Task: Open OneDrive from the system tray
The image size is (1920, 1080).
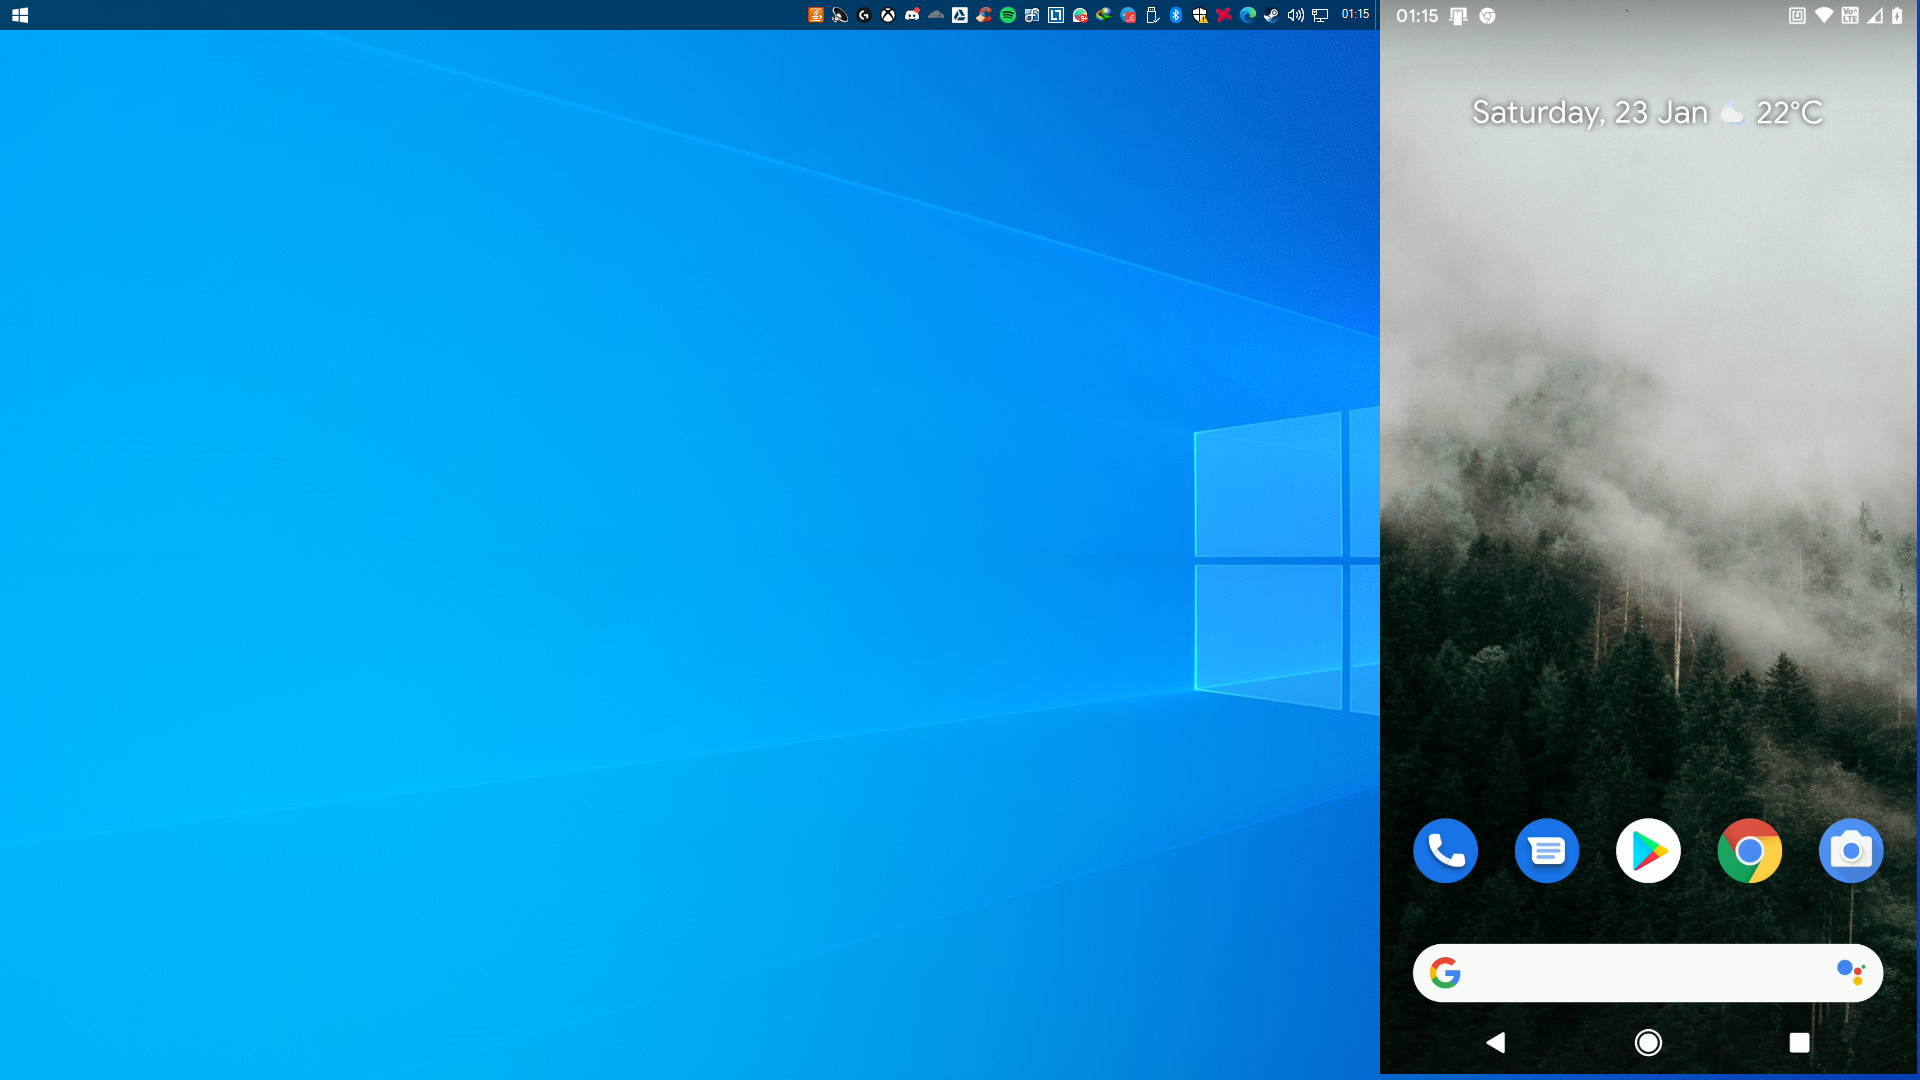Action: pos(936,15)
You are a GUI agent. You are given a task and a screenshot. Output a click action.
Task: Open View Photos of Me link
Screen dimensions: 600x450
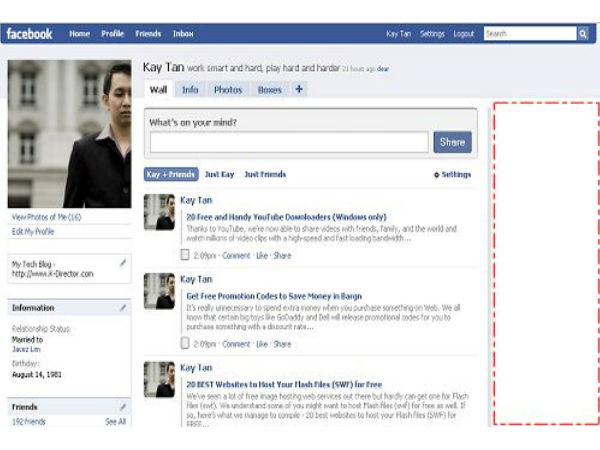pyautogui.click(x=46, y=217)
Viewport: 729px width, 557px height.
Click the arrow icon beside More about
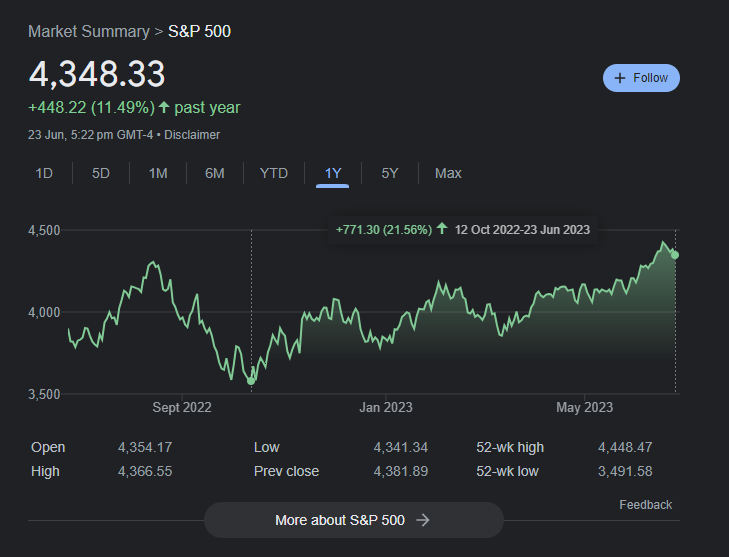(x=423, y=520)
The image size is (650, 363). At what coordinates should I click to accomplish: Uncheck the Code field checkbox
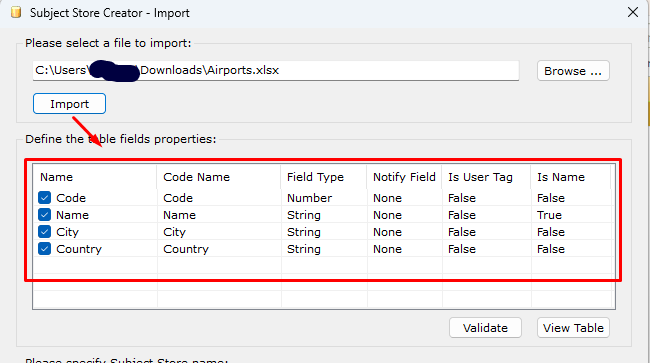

_PERMINTAAN:_ Tuliskan sebagai daftar JSON berisi string, satu string untuk setiap baris, semua baris listing di atas mulai dari baris yang memuat "Viewport: 729px width, 557px height." sampai akhir listing, dengan kedua ujung disertakan. Abaikan baris kosong dan jangan sertakan gambar.

_JAWABAN TERPERINCI:_
[
  "Viewport: 729px width, 557px height.",
  "Click the arrow icon beside More about",
  "(x=423, y=520)",
  "The image size is (650, 363). At what coordinates should I click to accomplish: Uncheck the Code field checkbox"
]